Il capo dei democratici Chuck Schumer prende la parola in Senato: “Il presidente degli Stati Uniti sta chiedendo l’esecuzione di funzionari eletti. È una minaccia mortale”. Poi i sei parlamentari rispondono con una dichiarazione congiunta sottolineando che il presidente ritiene ora “punibile con la morte” la semplice riaffermazione della legge.

La Casa Bianca balbetta: la portavoce Leavitt dice “no” quando le chiedono se Trump intendesse davvero l’esecuzione, ma i messaggi restano lì, firmati “President DJT”. E mentre i repubblicani cercano di minimizzare, arriva un segnale politico pesante: un sondaggio dell’autorevole Marist College rivela che se si votasse oggi per il Congresso, i Democratici avrebbero un vantaggio di oltre 14 punti. Uno scarto da tsunami, a dodici mesi dalle elezioni.

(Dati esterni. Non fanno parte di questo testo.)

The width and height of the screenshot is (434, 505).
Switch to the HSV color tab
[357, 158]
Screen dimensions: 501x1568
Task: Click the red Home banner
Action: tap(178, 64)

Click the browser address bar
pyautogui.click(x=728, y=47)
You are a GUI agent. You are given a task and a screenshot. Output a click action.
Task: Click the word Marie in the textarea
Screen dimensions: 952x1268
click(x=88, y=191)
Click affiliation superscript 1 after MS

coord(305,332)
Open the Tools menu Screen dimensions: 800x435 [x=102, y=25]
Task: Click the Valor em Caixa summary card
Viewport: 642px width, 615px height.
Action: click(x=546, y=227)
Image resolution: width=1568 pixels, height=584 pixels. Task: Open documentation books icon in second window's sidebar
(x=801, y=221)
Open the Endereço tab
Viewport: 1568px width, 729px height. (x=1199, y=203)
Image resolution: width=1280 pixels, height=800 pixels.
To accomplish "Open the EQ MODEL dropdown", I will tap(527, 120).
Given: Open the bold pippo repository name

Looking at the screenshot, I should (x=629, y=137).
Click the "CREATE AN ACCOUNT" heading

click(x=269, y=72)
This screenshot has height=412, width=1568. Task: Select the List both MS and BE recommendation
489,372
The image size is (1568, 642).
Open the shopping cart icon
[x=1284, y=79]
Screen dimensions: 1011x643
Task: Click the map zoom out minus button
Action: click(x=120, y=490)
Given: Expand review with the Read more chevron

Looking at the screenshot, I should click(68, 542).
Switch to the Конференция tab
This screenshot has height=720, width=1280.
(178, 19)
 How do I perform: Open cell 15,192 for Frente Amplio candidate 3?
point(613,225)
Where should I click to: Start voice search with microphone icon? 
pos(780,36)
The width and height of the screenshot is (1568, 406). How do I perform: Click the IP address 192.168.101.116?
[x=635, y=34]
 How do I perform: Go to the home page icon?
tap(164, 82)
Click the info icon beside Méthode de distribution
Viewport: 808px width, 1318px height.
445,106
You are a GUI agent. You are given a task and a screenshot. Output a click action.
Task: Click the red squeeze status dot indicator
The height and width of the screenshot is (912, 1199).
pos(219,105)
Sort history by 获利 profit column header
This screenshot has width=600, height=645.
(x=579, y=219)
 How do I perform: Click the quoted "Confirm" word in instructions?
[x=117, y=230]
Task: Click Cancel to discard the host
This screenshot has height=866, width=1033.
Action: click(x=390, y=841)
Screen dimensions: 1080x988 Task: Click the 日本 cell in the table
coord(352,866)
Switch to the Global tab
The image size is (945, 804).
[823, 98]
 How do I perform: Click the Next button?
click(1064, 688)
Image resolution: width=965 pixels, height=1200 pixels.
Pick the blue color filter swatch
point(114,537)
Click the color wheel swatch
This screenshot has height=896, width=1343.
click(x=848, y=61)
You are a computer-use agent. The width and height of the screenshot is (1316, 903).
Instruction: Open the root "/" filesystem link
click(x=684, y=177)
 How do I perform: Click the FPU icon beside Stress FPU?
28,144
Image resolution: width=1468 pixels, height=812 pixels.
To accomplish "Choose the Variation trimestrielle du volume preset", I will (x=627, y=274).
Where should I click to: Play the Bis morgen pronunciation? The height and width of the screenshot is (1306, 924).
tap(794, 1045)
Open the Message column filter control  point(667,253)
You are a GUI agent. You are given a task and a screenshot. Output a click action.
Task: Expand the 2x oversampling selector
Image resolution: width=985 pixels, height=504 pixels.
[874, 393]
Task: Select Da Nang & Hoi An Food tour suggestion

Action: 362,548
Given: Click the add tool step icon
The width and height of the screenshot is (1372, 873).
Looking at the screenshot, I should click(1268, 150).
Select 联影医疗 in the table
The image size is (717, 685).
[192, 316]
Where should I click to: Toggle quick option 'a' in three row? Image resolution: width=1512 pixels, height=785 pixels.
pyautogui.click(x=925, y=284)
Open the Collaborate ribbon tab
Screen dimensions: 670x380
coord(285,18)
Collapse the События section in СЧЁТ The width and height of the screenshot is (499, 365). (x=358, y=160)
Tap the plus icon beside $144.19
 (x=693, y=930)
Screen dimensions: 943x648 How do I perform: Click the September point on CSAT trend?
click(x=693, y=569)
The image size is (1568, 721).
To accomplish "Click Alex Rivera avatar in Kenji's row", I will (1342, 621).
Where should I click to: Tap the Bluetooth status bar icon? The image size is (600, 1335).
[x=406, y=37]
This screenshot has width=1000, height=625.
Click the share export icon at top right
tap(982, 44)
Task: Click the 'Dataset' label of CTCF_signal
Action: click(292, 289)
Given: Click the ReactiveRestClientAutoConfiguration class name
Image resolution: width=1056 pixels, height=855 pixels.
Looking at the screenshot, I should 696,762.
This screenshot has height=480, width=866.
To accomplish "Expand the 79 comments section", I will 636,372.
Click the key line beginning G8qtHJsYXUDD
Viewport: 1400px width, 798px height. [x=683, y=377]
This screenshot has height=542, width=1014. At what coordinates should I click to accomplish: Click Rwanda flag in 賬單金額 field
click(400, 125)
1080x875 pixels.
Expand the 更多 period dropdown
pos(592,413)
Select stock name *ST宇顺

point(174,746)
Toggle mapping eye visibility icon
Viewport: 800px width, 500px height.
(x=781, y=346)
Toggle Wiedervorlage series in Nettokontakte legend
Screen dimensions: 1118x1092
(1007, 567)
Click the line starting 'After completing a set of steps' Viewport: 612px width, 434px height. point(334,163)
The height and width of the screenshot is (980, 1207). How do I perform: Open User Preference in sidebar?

Per molti repubblicani, è la conferma che Trump non è più un asset: è un problema. La deputata Marjorie Taylor Greene – una che finora era stata la sua pasionaria – lo ha capito per prima dove tira il vento. Martedì davanti al Congresso, accanto alle vittime di Epstein che chiedono giustizia, pronuncia la frase che ha fatto tremare la base MAGA: “Vi dico io cos’è un traditore: un americano che serve Paesi stranieri e se stesso. Un patriota serve gli Stati Uniti e gli americani”. C’è bisogno di spiegare a chi fosse riferita?

Intanto venerdì alla Casa Bianca arriva un altro test: l’incontro con Zohran Mamdani, sindaco eletto di New York, che ha personalmente chiesto il faccia a faccia. Sul tavolo ci sono sicurezza pubblica, costo della vita, fondi federali e un rapporto già esplosivo dopo mesi di attacchi. Trump lo ha chiamato “il mio piccolo comunista”. Ora dovrà riceverlo nello Studio Ovale. Farà un gesto istituzionale o come sempre userà l’incontro per distogliere l’attenzione dalla sua settimana più tossica?

-Foto IPA Agency-
(ITALPRESS).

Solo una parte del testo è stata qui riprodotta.